Here Are America's Least-Expensive Cities to Live In
NEW YORK ( MainStreet) Wall Street titans flock to Manhattan's Upper East Side and Hollywood A-listers favor Beverly Hills, but here's a look at five locales America's biggest cheapskates will love.
"These are good cities for someone who's just starting out or who's looking for a quiet life," says Dean Frutiger of the Council for Community and Economic Research , which recently identified America's least-expensive cities as part of its annual Cost of Living Index study.
CCER, a suburban Washington, D.C., think tank, has been ranking U.S. cities' living costs every year since 2008.

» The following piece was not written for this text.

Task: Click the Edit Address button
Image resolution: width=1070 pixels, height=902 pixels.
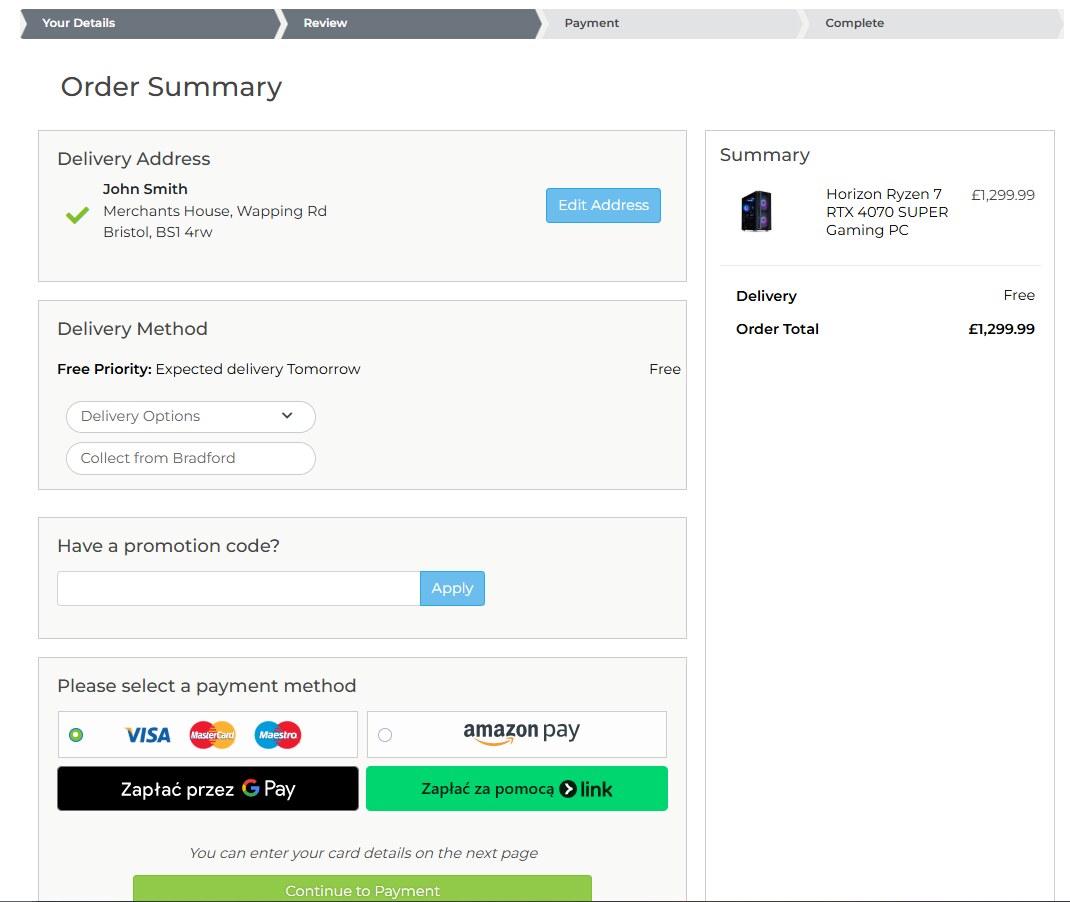Action: click(603, 205)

Volunteers in communities across America reach out to local businesses to price a basket of nearly 60 goods and services, from toothpaste to two-bedroom apartments. CCER then weights each price according to a U.S. Bureau of Labor Statistics formula to estimate how much it costs the typical professional/managerial household to live in each locale.
Frutiger says America's least-expensive cities typically offer rock-bottom home prices and rents, as housing accounts for 26.5% of the study's weighted index.
"The overriding commonality among inexpensive cities is that they're not major urban areas," he says. "They're relatively big cities, but they're not the kind of 'destination' urban areas that everyone wants to move to, like New York or Boston."
Look below to check out the least-expensive communities in this year's rundown from among the 308 cities and counties CCER surveyed.
Prices reflect actual costs found last year on 56 items available in one or more neighborhoods popular with each community's professional/managerial class. Terms such as "average" or "lowest-priced" refer to how much a given item cost vs. what CCER found among all of the communities that it polled.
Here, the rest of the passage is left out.